Self-links had to be represented. In this context, a self-link is when students take classes in their own home programs, which is common, if not the norm, for any PhD curriculum. Again, we were interested in comparing the proportion of self-links to links that were coming in or going out of the program to understand if the program was truly collaborative.
The network develops and changes over time. In fact, this was one of the main aims of the visualization — to show that collaboration among the academic programs has increased over the years since the introduction of the clusters initiative. We would compare ‘snapshots’ of each network at a particular time.

It was important that all these characteristics were properly represented in the diagram. Put together, we wanted a directed, weighted, and time-specific network that also displayed self-links. Whoa! This is a lot of information. One of the important lessons we learned through the many visualizations we’ve come across — both good and bad — is that while a visualization should aim to be informational, more information isn’t always better. In fact, “more” is often confusing. To avoid this trap, we designed the visualizations to be as simple as possible without dumbing down the message.

Force-directed network layouts are good for seeing macroscopic “clumps” of connectivity, but they tend to become too overwhelming as more details are added. Rather than showing all of the link weights and orientations, we instead took a minimalistic approach to only emphasize the clumpiness. We simplified the weighted and directed nature of the network into an unweighted and undirected representation and, only after clicking on a particular program, are the link weights and directions revealed. This is advantageous as it allows a user to explore the network in detail with all of the irrelevant stuff stripped away and only revealing the details on demand.

What about self-links? A rather coarse way of doing it would have been to draw an arc from a node back to itself, but that would have been… eurgh. During our brainstorming process we came across some neat flow diagrams, whose formal name is the Sankey diagram. (See examples here and here) We thought that this could be an elegant solution to the problem. A self-link was simply a flow from a program on the left to the same program on the right. The concept of flows was intuitive and easy to comprehend visually. The bars which represented programs were sized according to the sizes of the program, allowing for easy comparison of the proportions of flows.

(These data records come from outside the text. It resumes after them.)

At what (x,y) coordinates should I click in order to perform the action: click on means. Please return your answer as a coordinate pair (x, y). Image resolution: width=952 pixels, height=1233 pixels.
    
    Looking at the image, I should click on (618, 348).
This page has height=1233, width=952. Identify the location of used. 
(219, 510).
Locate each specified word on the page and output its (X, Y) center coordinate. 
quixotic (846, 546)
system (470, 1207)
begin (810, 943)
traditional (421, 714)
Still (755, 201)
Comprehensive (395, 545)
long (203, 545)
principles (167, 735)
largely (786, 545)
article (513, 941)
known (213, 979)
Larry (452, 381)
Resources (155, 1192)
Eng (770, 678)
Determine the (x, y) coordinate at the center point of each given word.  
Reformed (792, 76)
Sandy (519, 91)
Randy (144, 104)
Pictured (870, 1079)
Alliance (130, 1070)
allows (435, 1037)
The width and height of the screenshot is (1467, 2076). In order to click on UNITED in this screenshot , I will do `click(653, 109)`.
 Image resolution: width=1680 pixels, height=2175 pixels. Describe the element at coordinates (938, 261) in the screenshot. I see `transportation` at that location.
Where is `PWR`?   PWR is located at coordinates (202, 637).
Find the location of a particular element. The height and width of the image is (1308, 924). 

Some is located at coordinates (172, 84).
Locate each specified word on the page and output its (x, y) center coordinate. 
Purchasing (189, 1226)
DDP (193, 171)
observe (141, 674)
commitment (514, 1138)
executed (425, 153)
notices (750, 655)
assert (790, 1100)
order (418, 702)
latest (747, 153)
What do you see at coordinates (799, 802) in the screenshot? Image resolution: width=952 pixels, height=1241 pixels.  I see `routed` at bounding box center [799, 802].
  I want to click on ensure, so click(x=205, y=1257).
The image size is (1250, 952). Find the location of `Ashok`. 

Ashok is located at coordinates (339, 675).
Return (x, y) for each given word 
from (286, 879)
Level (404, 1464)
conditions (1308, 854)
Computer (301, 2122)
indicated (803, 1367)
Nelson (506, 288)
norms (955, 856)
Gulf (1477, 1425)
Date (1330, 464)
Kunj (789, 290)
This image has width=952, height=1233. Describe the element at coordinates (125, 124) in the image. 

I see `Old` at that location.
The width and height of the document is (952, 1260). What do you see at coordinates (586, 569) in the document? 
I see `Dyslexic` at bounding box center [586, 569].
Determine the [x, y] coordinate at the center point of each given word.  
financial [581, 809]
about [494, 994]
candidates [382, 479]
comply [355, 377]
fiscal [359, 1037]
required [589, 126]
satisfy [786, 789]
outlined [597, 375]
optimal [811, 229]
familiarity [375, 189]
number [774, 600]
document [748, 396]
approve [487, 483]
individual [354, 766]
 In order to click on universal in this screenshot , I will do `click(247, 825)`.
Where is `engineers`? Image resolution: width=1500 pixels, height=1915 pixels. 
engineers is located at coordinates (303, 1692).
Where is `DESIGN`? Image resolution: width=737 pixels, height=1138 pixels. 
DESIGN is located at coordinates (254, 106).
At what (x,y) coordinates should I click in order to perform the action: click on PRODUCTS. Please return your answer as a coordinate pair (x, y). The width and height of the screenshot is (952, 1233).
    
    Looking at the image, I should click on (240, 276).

These two network views can stand alone as separate visualizations, but having them side by side allows one to understand the strengths and weaknesses of each, and when one may be more powerful than the other in certain circumstances. Personally, I had a ton of fun learning and working on this project - for anyone who has had the time to explore the site, I hope that it has been fun and useful for you as well!

As always, we welcome your comments and suggestions so that we may improve our approach to visualizing weighted directed networks in the future. Do you prefer the force-directed layout or the Sankey diagram? What do you think about the interactivity? All comments are welcome and encouraged!